Assessment of resting energy expenditure in patients with cirrhosis

World J Hepatol. 2022 Apr 27;14(4):802-811. doi: 10.4254/wjh.v14.i4.802.

Abstract

Background: Malnutrition affects 20% to 50% of patients with cirrhosis. It may be associated with serious complications and has a direct impact on prognosis. Resting energy expenditure (REE) is an important parameter to guide the optimization of therapy and recovery of nutritional status in patients with cirrhosis. However, the REE of patients with cirrhosis is still unclear, casting doubt upon the optimal nutritional management approach.

Aim: To identify the best method that predicts the REE of cirrhotic patients, using indirect calorimetry (IC) as the gold standard.

Methods: An observational study was performed on 90 patients with cirrhosis. REE was assessed by IC, bioelectrical impedance analysis (BIA), and predictive formulas, which were compared using Bland-Altman plots and the Student's t-test.

Results: REE values measured by IC (1607.72 ± 257.4 kcal) differed significantly from those determined by all other methods (BIA: 1790.48 ± 352.1 kcal; Harris & Benedict equation: 2373.54 ± 254.9 kcal; IOM equation: 1648.95 ± 185.6 kcal; Cunningham equation: 1764.29 ± 246.2 kcal), except the Food and Agriculture Organization of the United Nations, World Health Organization, and United Nations University (FAO/WHO/UNU) (1616.07 ± 214.6 kcal) and McArdle (1611.30 ± 241.8 kcal) equations.

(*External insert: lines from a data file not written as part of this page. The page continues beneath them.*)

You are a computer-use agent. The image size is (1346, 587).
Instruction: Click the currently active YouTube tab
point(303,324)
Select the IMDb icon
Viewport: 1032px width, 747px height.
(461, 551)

We found no significant association when comparing IC and 24-h dietary recall among different Child-Pugh classes of cirrhosis.

Conclusion: The IOM and FAO/WHO/UNU equations have the best agreement with the CI. These results indicate a possibility of different tools for the clinical practice on cirrhotic patients.

Keywords: Calorimetry; Energy metabolism; Indirect; Liver cirrhosis; Malnutrition.